The core of developing green finance is to balance environmental and economic benefits, ensuring financial support for the green economy to pursue sustainable development, Premier Li Keqiang said at the State Council executive meeting on June 14.
The meeting decided to set up pilot zones for green finance in Guangdong, Guizhou, Jiangxi and Zhejiang provinces as well as Xinjiang Uygur autonomous region.
The pilot zones, each with a different focus and unique model, are expected to explore innovative experiences that can be promoted to a wider range of regions across China.
“It is evident that China is earnestly fulfilling its commitment made in the Paris Agreement,” the Premier said.
As a developing country, tackling climate change is a tough process for China and requires extraordinary efforts. However, we will persistently progress along this path, he added.
More needs to be done to cut outdated capacity, upgrade industrial standards, and transform the financial system.

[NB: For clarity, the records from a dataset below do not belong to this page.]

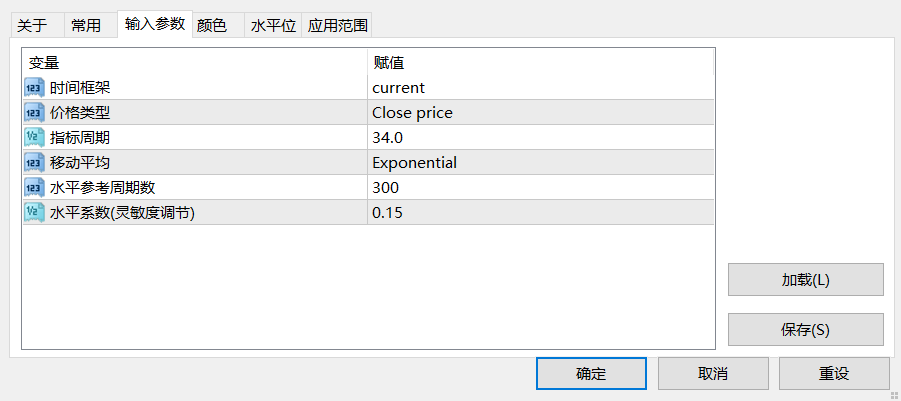Edit the 0.15 sensitivity coefficient value
The width and height of the screenshot is (901, 401).
[x=541, y=213]
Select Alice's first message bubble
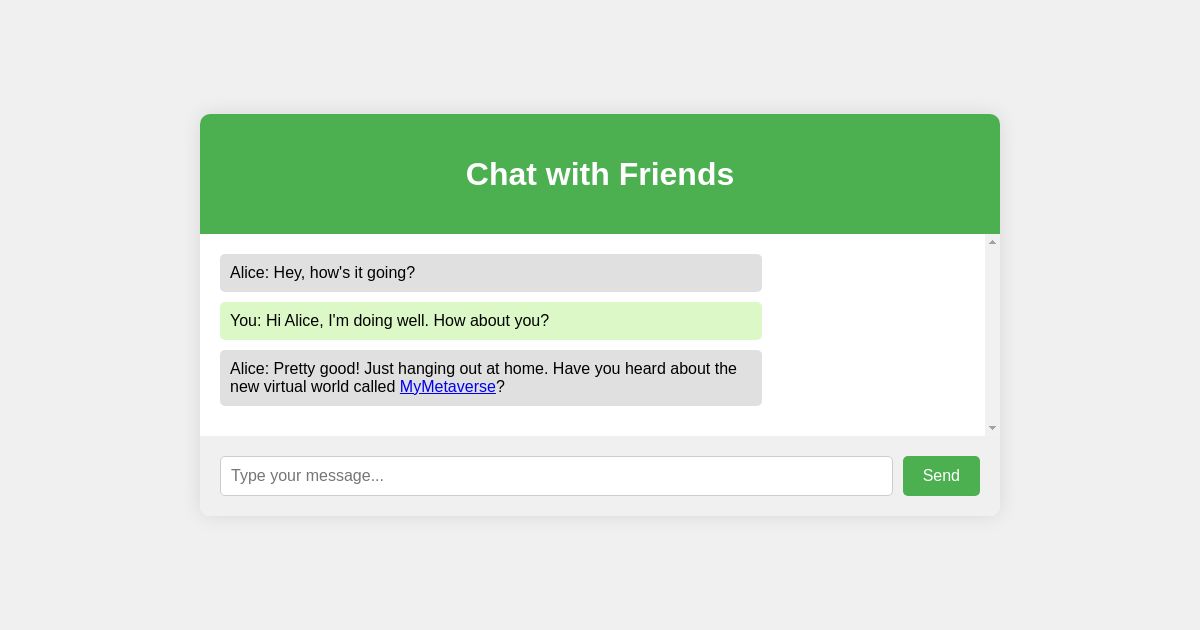This screenshot has width=1200, height=630. click(490, 273)
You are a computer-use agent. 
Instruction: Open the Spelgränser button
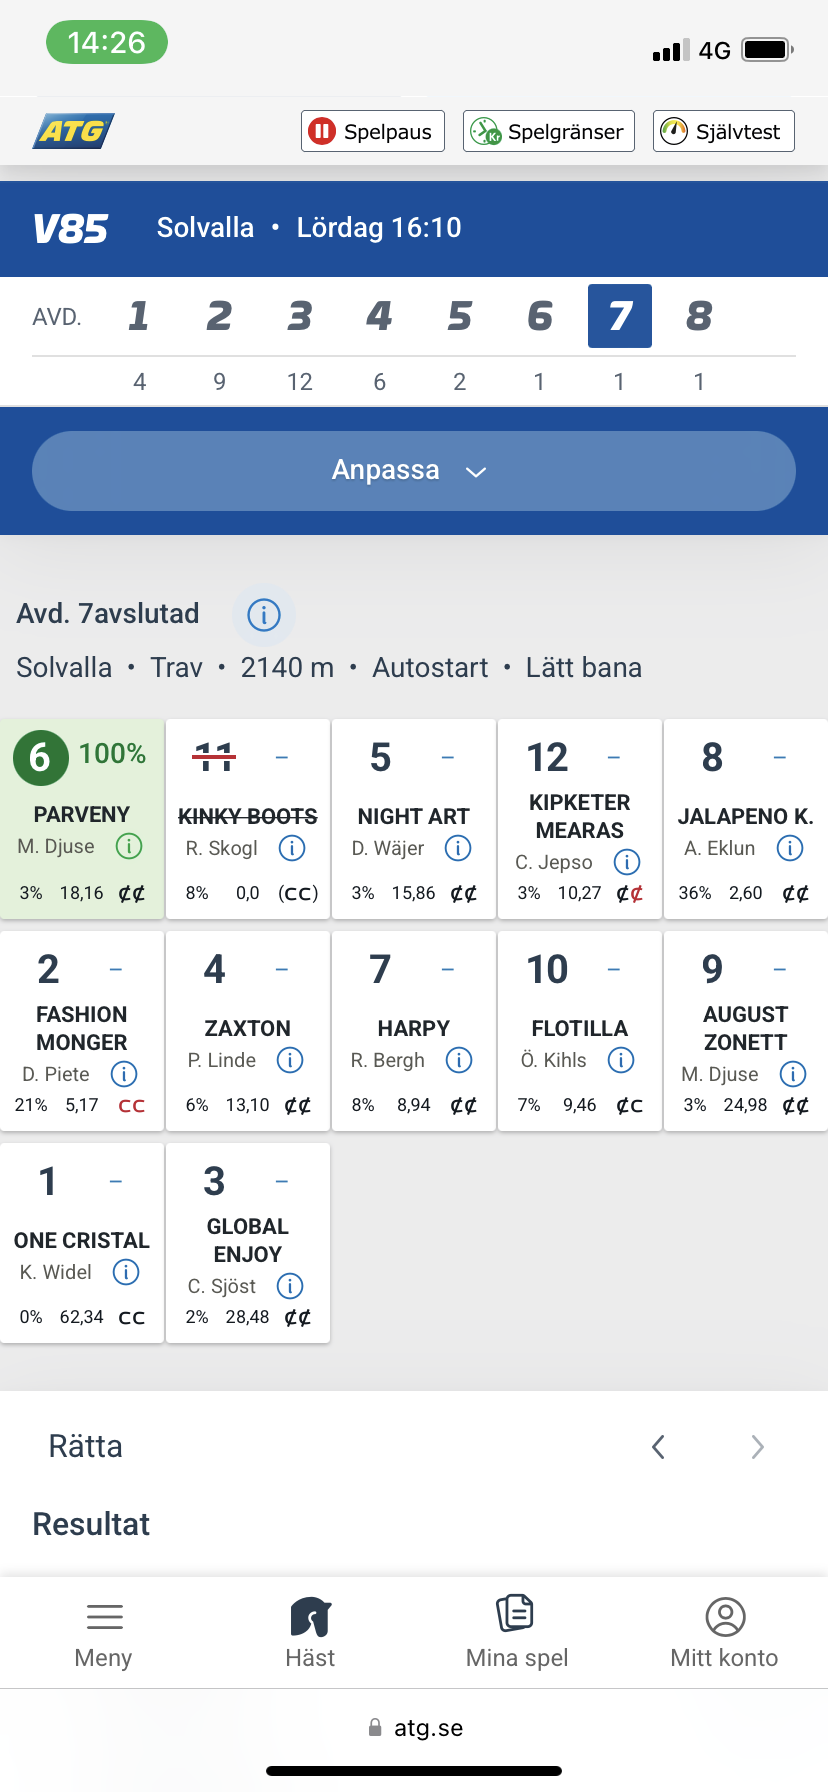[x=548, y=131]
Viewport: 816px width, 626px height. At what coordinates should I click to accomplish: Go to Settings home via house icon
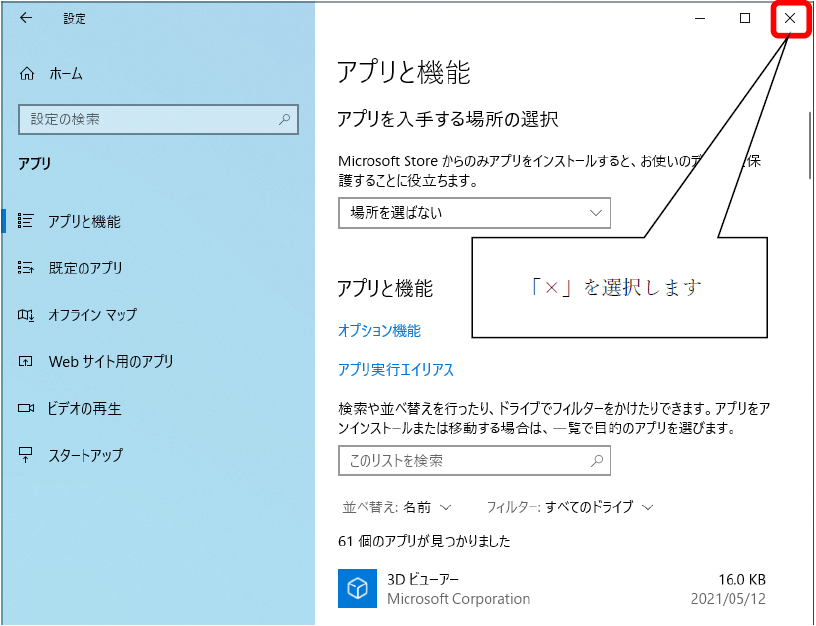click(27, 74)
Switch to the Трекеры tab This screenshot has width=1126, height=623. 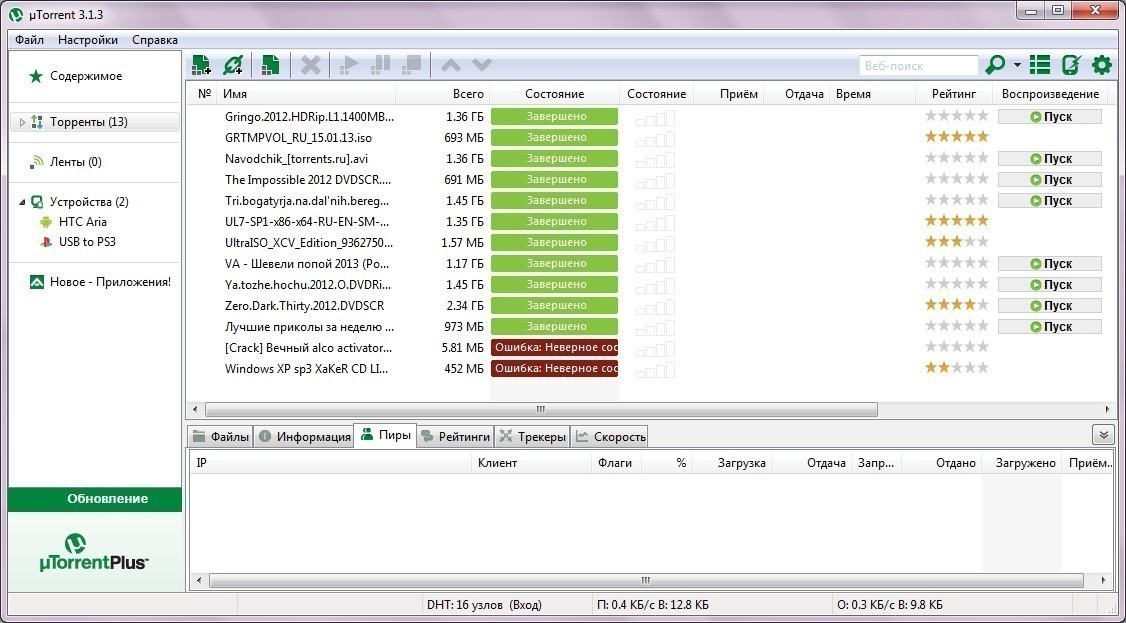pyautogui.click(x=533, y=437)
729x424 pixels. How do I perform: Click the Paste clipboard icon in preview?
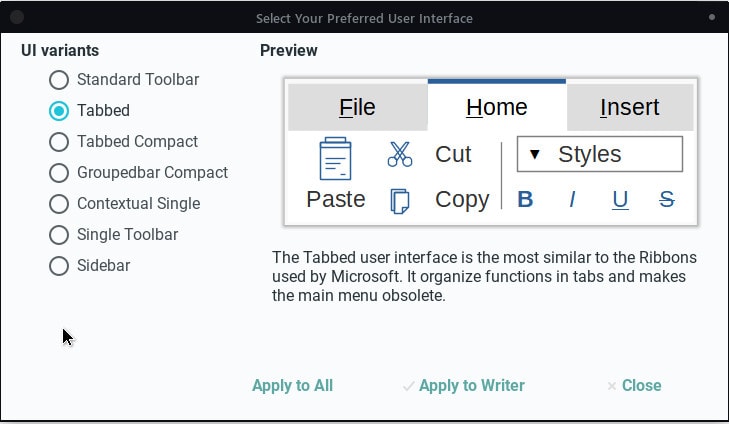pyautogui.click(x=335, y=159)
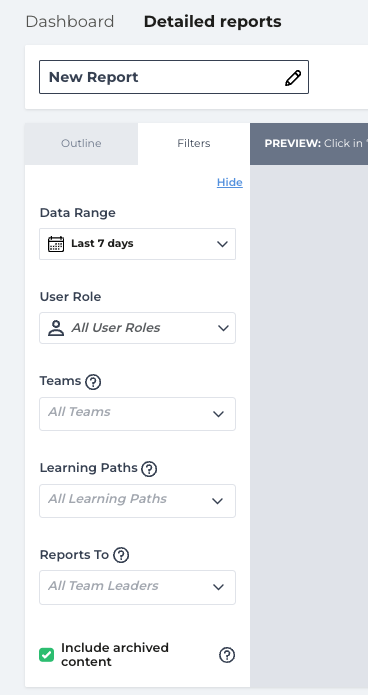This screenshot has height=695, width=368.
Task: Switch to the Outline tab
Action: 81,144
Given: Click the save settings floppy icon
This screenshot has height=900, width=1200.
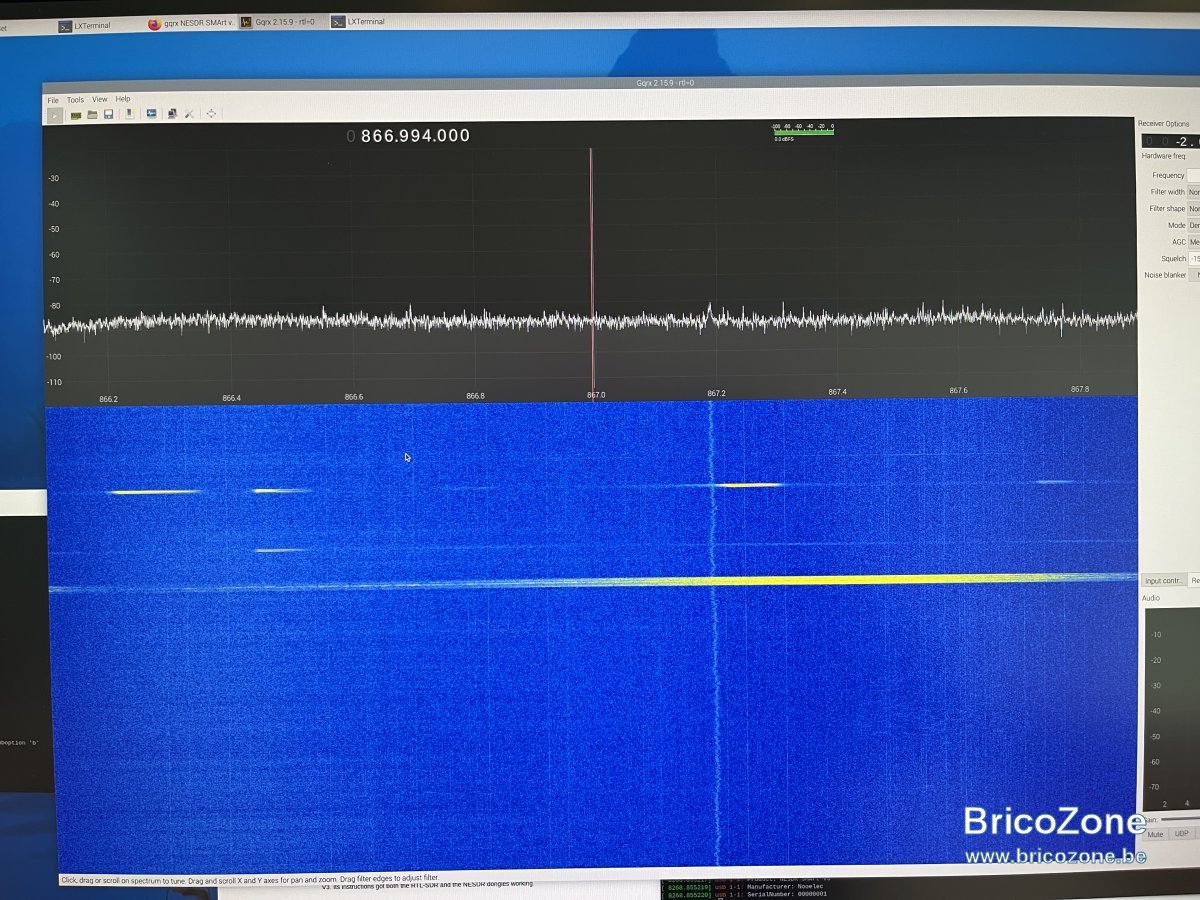Looking at the screenshot, I should click(x=108, y=115).
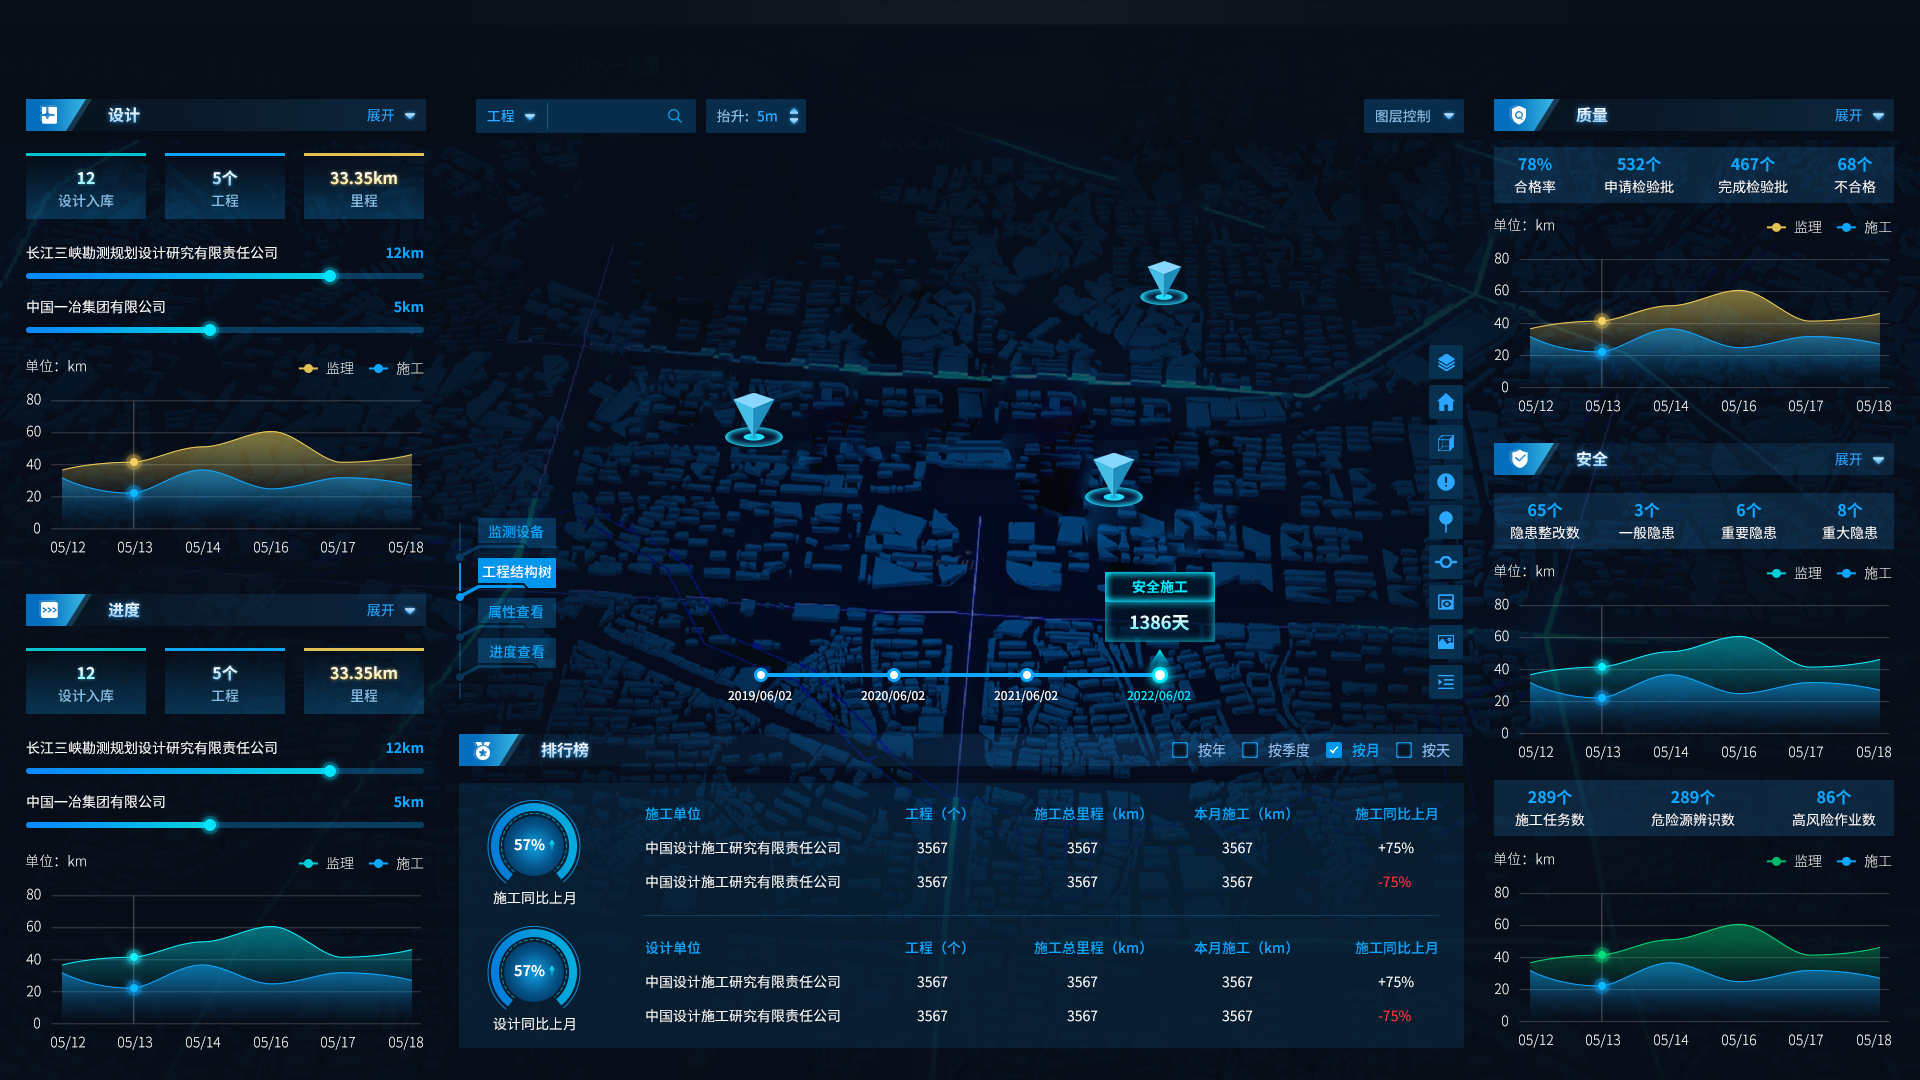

The Premier also asked local governments of the pilot zones to play a bigger role in promoting green finance development, increasing fiscal spending and providing projects that are paired with a market-oriented system.
Each pilot zone should follow a model that is innovative and complementary, featuring local competitiveness to draw more funds from the financial sector.
Abusive use of green finance is prone to risk exposure, the Premier said. The selected projects should not just be conducive to the environment but can create economic benefits.
The meeting decided to establish a risk prevention mechanism for the healthy development of green finance.
Premier Li also called for coordination among State Council departments to support the pilot zones.